日本大百科全書(ニッポニカ) 「ルンゲ」の意味・わかりやすい解説
ルンゲ(Friedlieb Ferdinand Runge)
るんげ
Friedlieb Ferdinand Runge
(1795―1867)
ドイツの有機化学者。ハンブルクの近郊で生まれる。ベルリン大学で医学を学んだのち、ゲッティンゲン大学で化学を学び、1819年イエナ大学で学位を得た。1823年にブレスラウ大学教授になったが、まもなく辞任して1832年からオラニエンブルクの化学工場で研究を続けた。アトロピンの研究、カフェインおよびキニンの発見、コールタールの蒸留によるフェノール、アニリン系染料の発明などがあり、コールタール染料工業の先駆者として知られる。
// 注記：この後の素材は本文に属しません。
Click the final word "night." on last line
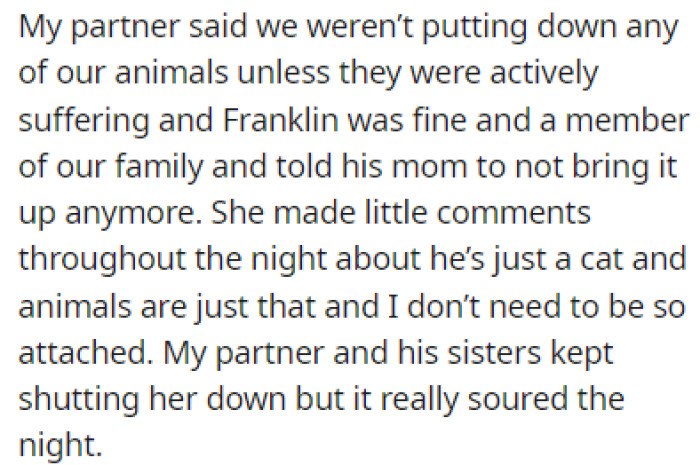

ペーパークロマトグラフィーの発明者の一人でもある。
[廣田 穰 2016年11月18日]
ルンゲ(Georg Lunge)
るんげ
Georg Lunge
(1839―1923)
ドイツの工業化学者。ブレスラウ大学で化学を専攻し、ついでハイデルベルクでブンゼンとキルヒホッフに学ぶ。1860年から工業界に入り、1875年にチューリヒのスイス連邦工業大学の工業化学の教授に迎えられ、ついでスイスの市民権を得た。無機化学工業に科学的な研究と管理を導入し、その成果を技術の経済的な課題へと適用したため、その膨大な著作は工業界からたいへんに歓迎され、彼のハンドブックは何十年にもわたって化学工業の標準的なテキストとなった。
[加藤邦興]
ルンゲ(Philipp Otto Runge)
るんげ
Philipp Otto Runge
(1777―1810)
ドイツの画家。ポンメルンのウォルガストに生まれる。1799~1801年コペンハーゲン、01~03年ドレスデンの各美術学校で学ぶ。ドレスデンで詩人ティークを知りロマン主義に開眼、また哲学者ベーメの著作によって神秘的な自然観を啓発される。02~03年宇宙の生成発展を象徴する『朝、昼、夕、夜』四部作の構想によってアカデミックな古典主義を離れる。03年末以降ハンブルクに定住し、力強い写実と素朴な内面性を結び付けた肖像画の制作を行う。『芸術家の両親』(1806・ハンブルク美術館)はその代表作。08年『朝』(同上)を制作し四部作の完成に着手するが、第二作の制作なかばでハンブルクに夭折(ようせつ)した。彼は色彩論の研究者として独得の色球体を考案し、またロマン主義に基づく二巻の理論書を残している。作品の多くはハンブルク美術館に所蔵されている。